Quoiqu’on dise, tout porte à confirmer la légèreté dans cette affaire politico-judiciaire montée de toutes pièces contre l’ex-Maire Laoukein Kourayo Médard et consorts dans la seule optique de l’ensevelir ou l’affaiblir politiquement.

Depuis le début de cette affaire  »ambiguë » qui s’apparente plus ou moins à un règlement de compte politique, les ridicules et contradictoires charges relevées auguraient déjà toute la difficulté que le juge aura à  »fabriquer » une charge pour l’inculper et le faire condamner  »avec sirsis ». Laquelle condamnation en première instance devait servir à faire planer sur l’intéressé une sorte d’épée de Damoclès et l’obligera ainsi à changer un peu d’avis et mettre l’eau dans son vin. Puisque, après le verdict, l’appel qui sera éventuellement interjeté par ses Avocats traînera dans le bureau du juge pour au moins une année. S’il change d’avis et adopte le profil bas, la Cour d’Appel infirmera le jugement par la suite et Laoukein sera  »dans la sauce ».

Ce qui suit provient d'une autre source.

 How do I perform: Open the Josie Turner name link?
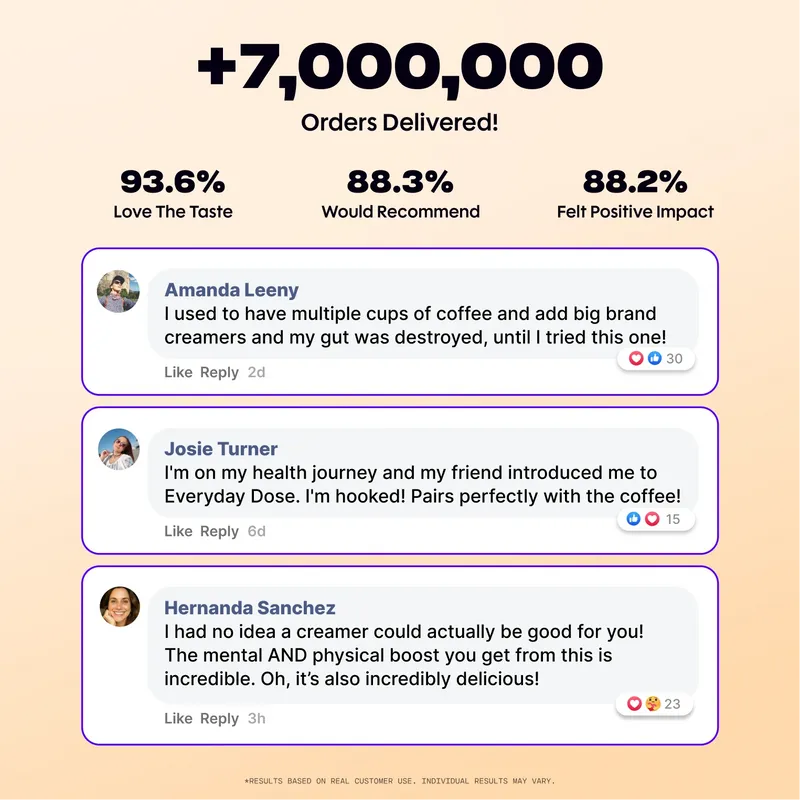tap(221, 449)
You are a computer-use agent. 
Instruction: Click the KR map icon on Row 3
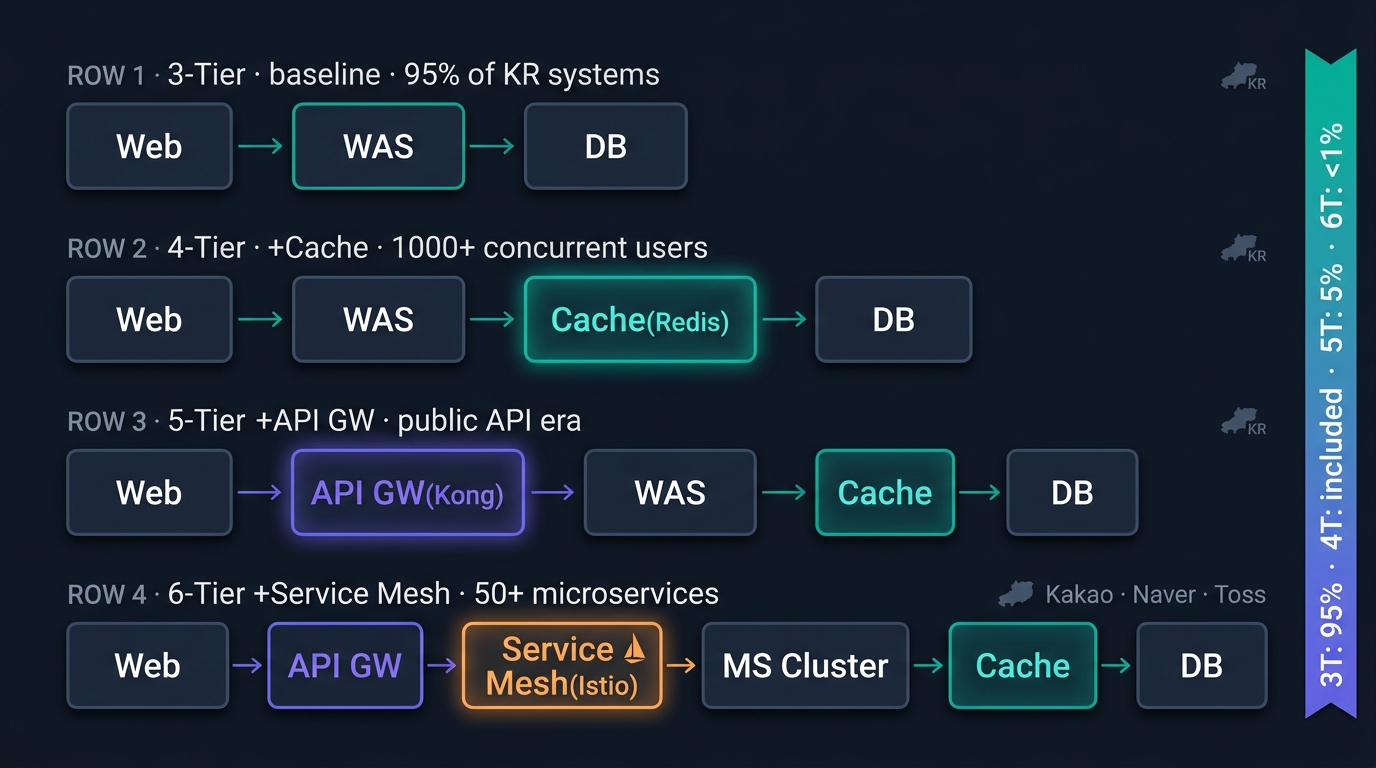tap(1243, 423)
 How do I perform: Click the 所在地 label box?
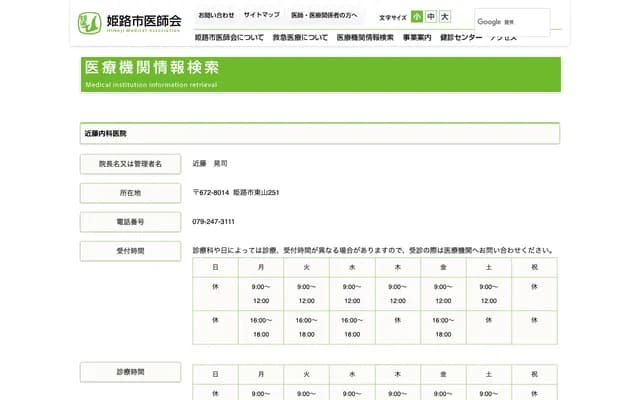[x=130, y=193]
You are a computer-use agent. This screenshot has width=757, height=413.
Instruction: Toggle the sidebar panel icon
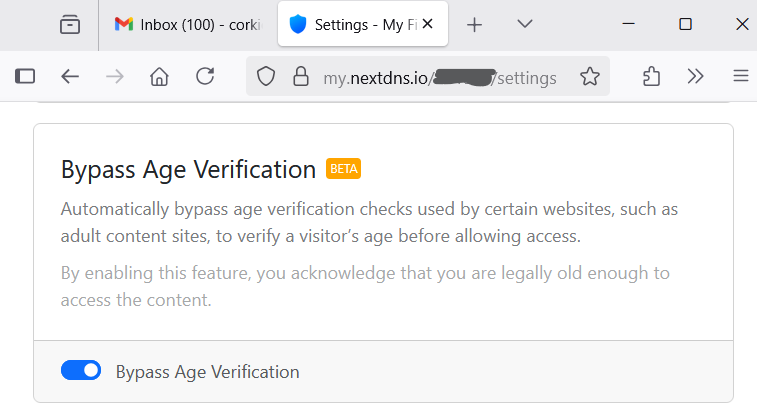[25, 76]
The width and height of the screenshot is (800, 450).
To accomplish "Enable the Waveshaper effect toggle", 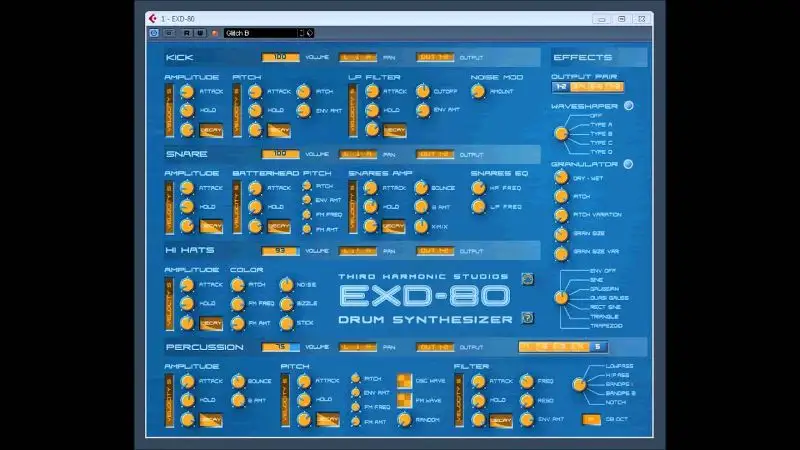I will [629, 106].
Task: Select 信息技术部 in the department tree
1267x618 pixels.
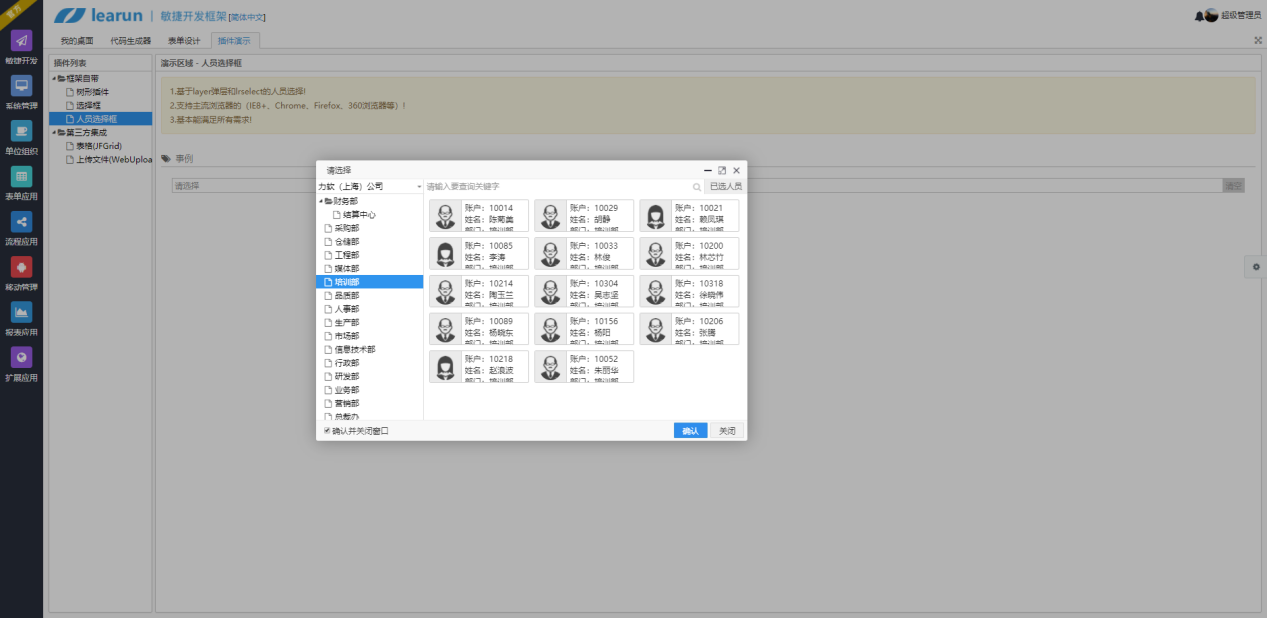Action: pos(354,350)
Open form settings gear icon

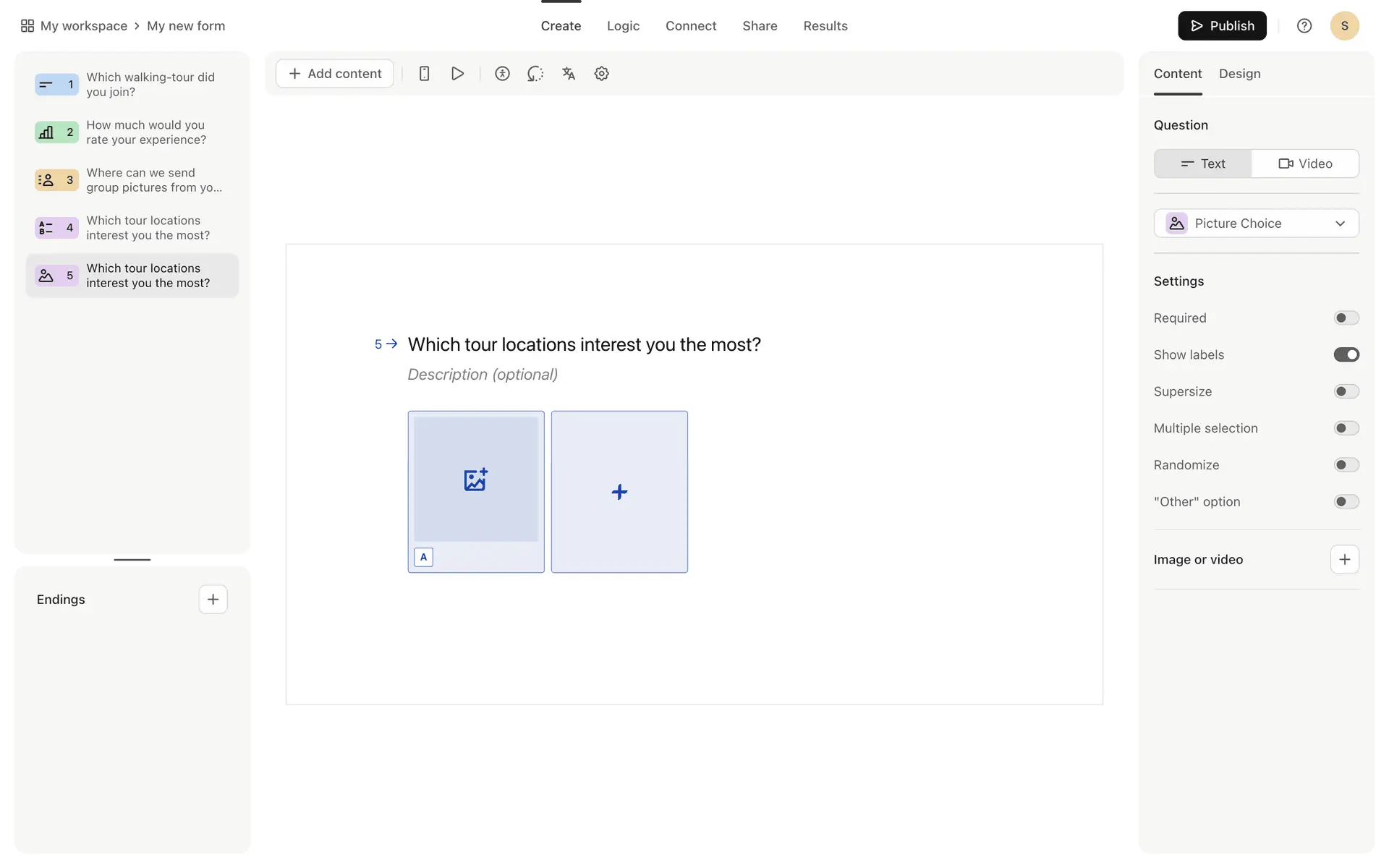click(601, 74)
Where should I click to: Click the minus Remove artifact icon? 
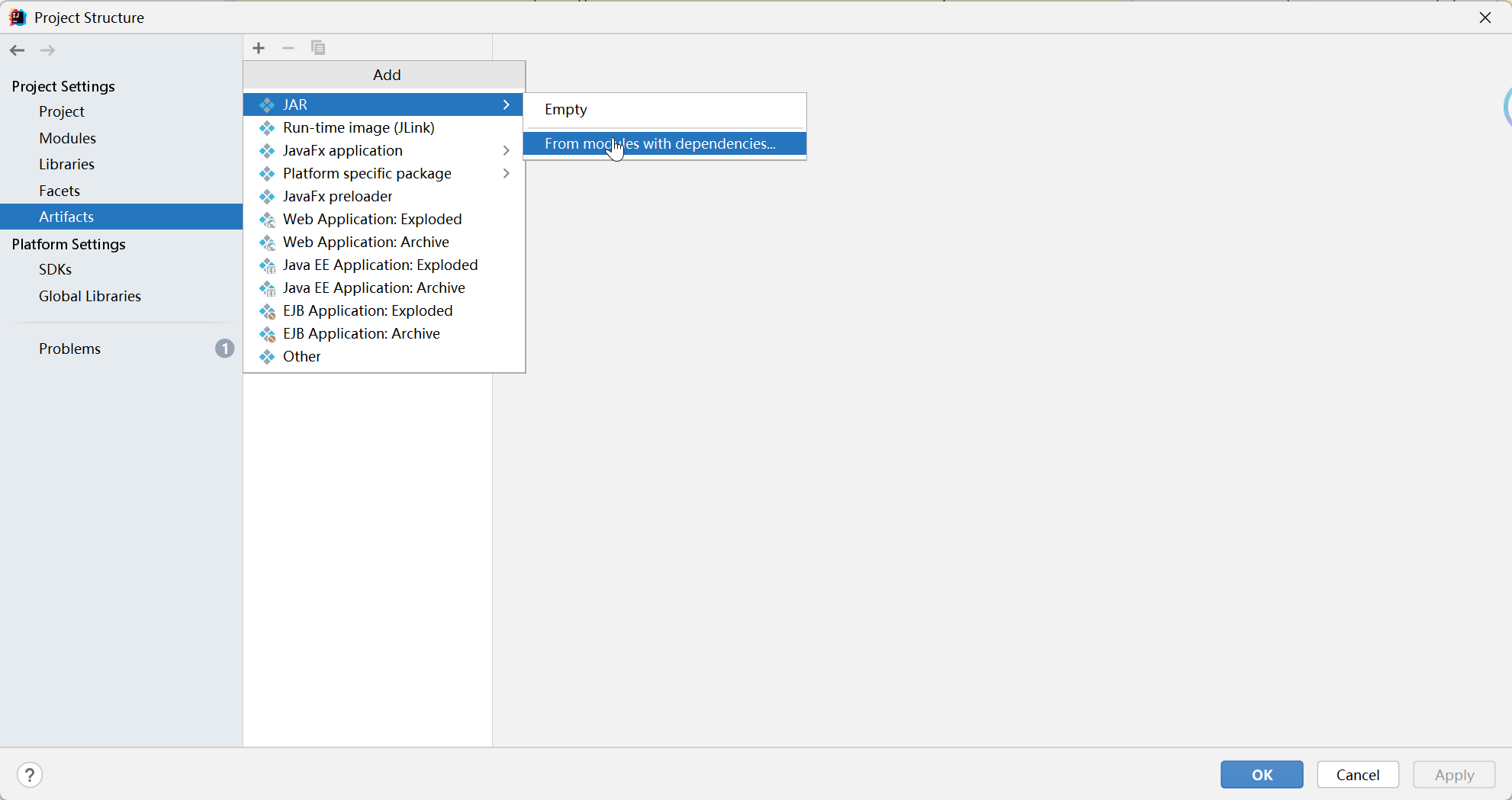(288, 48)
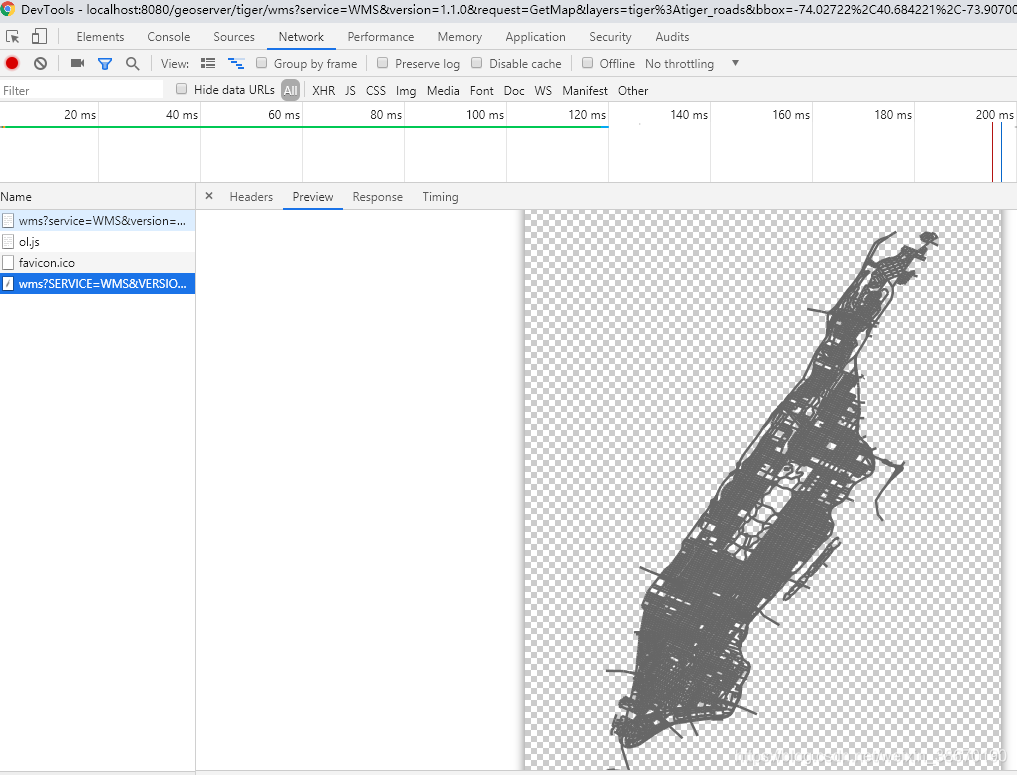Viewport: 1017px width, 775px height.
Task: Click the Filter text input field
Action: [82, 90]

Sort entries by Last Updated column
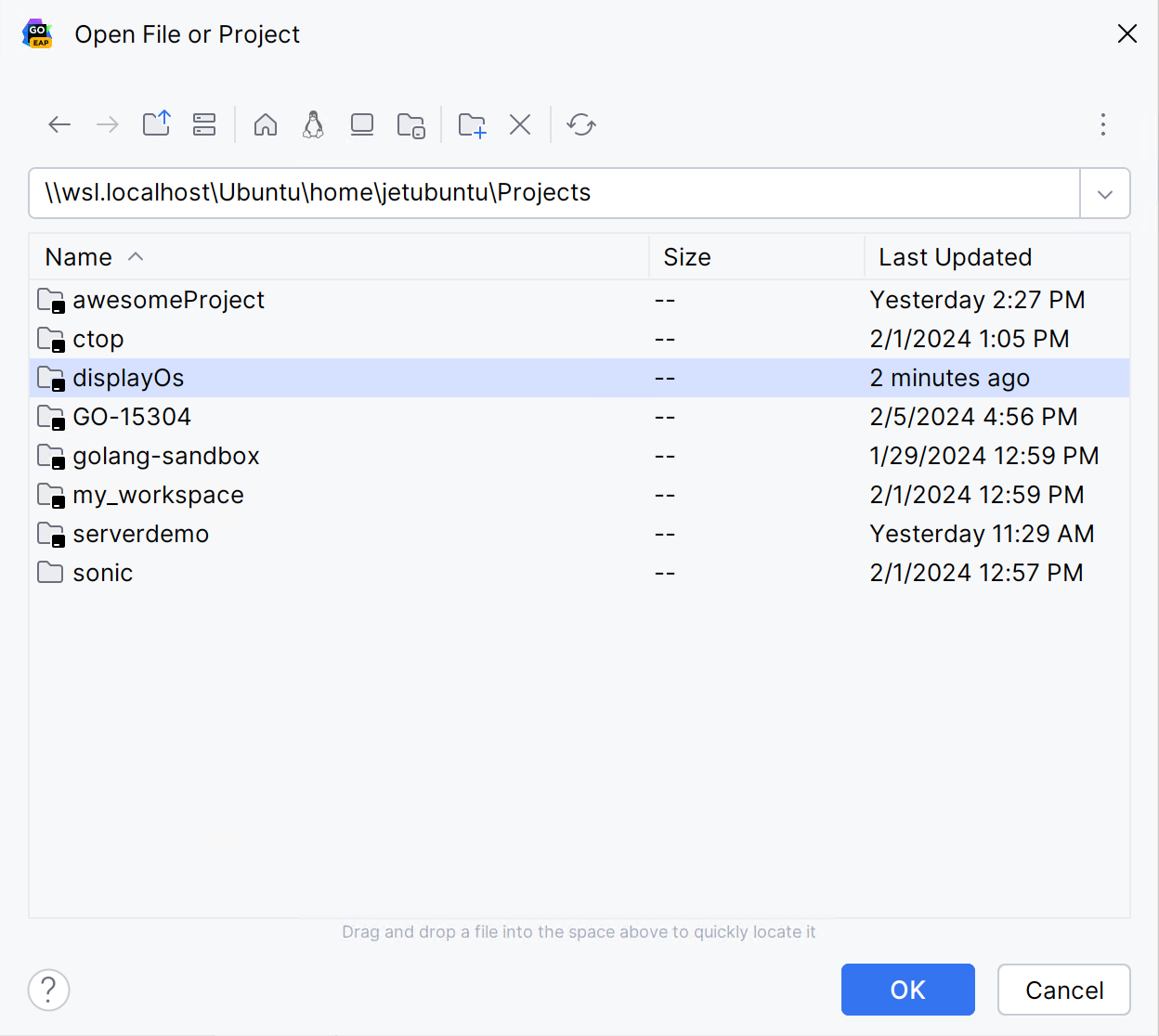click(955, 256)
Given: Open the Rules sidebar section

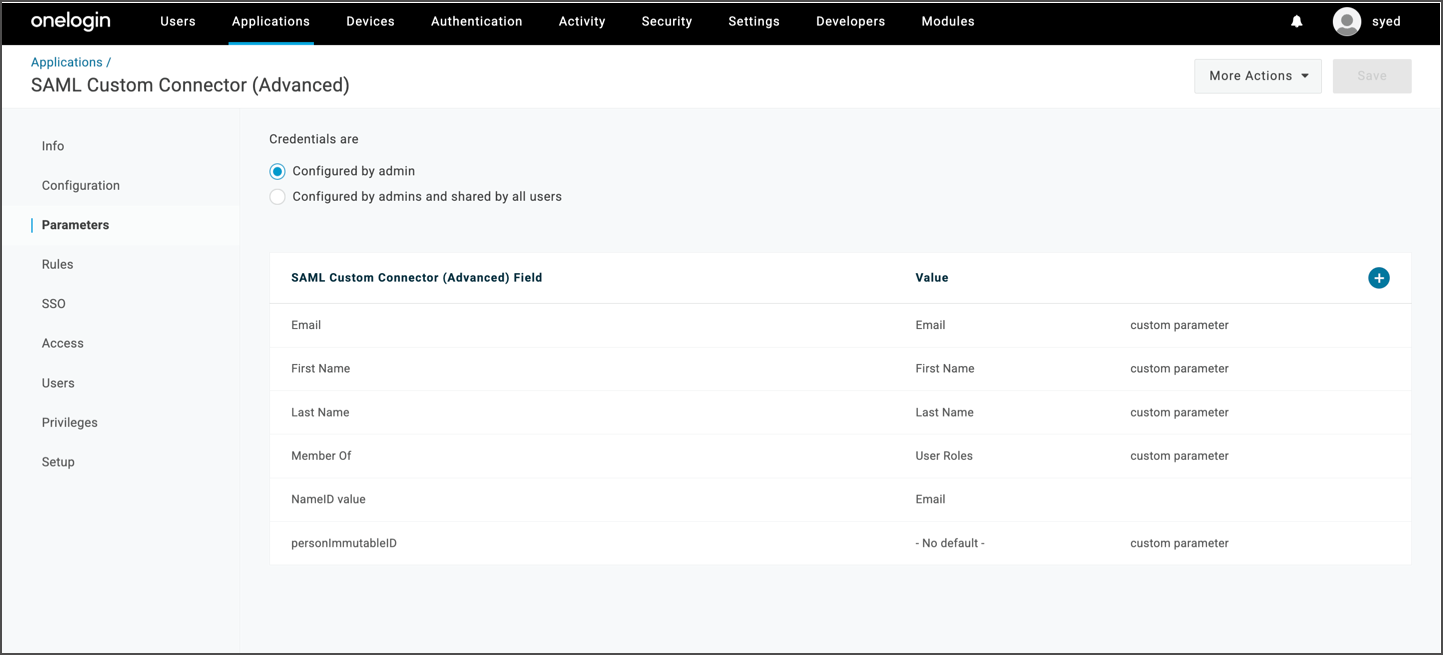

Et le régime lui prouvera ainsi qu’il demeure le plus fort parce qu’il dispose le monopole de la nuisance institutionnalisée. Pour preuve du tâtonnement, de l’absence et/ou de l’insuffisance des charges contre le Maire, dans un acte d’instruction N°002/CJIM/2007 du juge Khalifa Adamou Boubakari daté du 24 juillet 2017, il a été pris une  »Ordonnance aux fins de désignation d’un expert ».

Le juge, dans cet acte de procédure, met clairement en doute le travail de la prétendue mission de contrôle en ces termes:  »(…)attendu que le juge n’est pas spécialiste de questions financières(comptabilité et économie), qu’il convient dans ce cas de désigner un expert comptable ayant l’art et l’expérience nécessaire dans ce domaine(…) ». Puis, il poursuit, en indiquant que:  »(…) la mission de l’expert consiste à révéler des indices pouvant permettre au juge de dire s’il y’a eu détournement des deniers publics ou usages illicites de ces biens de la commune de Moundou DURANT LA PÉRIODE DE 2012 À 2017(mandat du Maire Laoukein Kourayo Médard ) et de déposer son rapport dans une période n’excédant pas 15 jours(…) »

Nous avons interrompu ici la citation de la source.